### EXERCISE DESCRIPTION
For the entries that follow, report how many lines include the word "Click" and add nothing.

### DATA SUPPLIED
--- --- ---

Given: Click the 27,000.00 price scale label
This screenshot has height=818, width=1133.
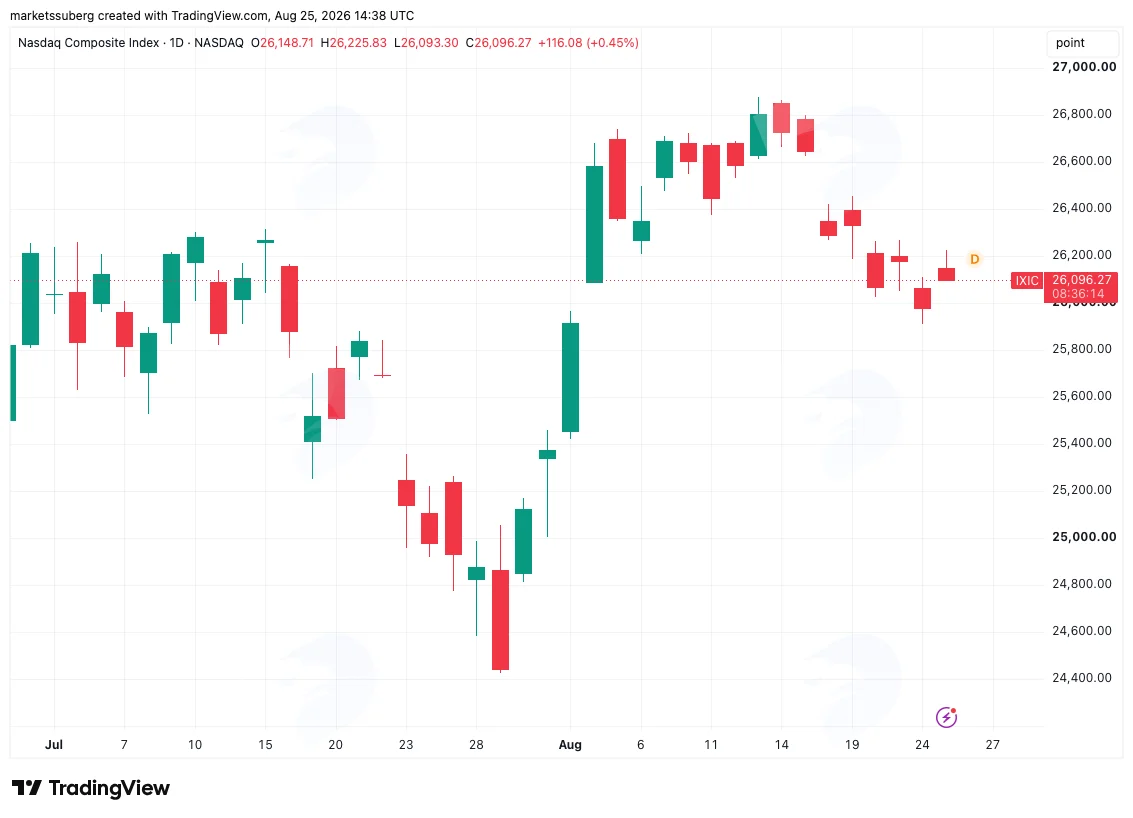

--- --- ---

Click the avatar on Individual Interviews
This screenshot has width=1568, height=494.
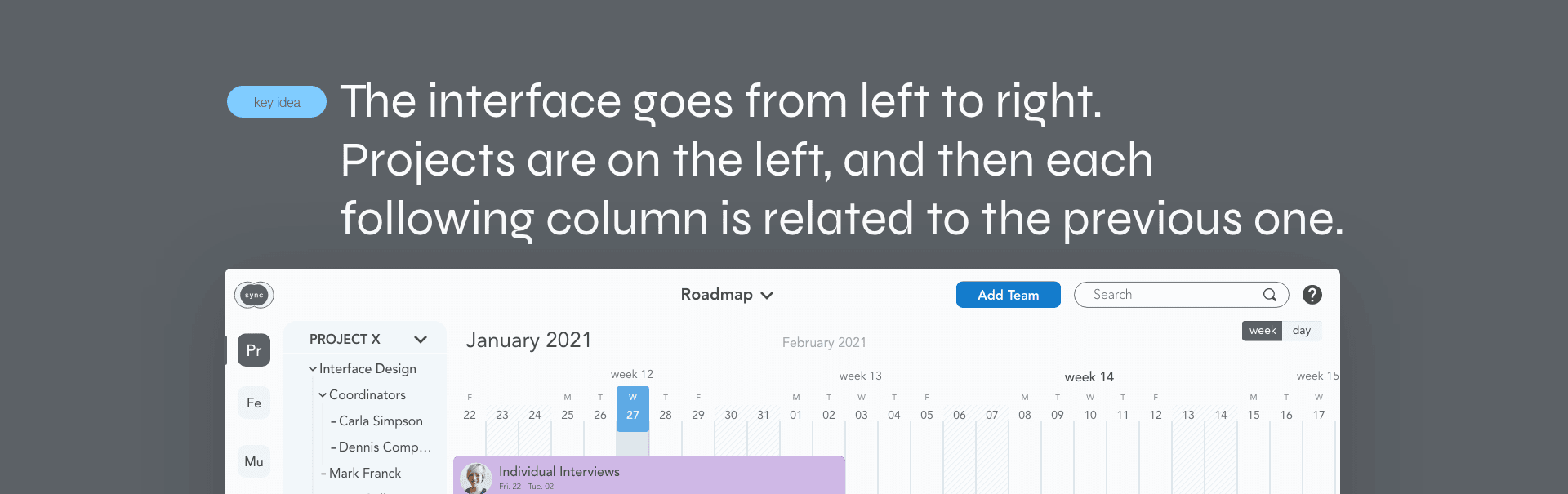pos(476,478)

--- --- ---

### YOUR SOLUTION
2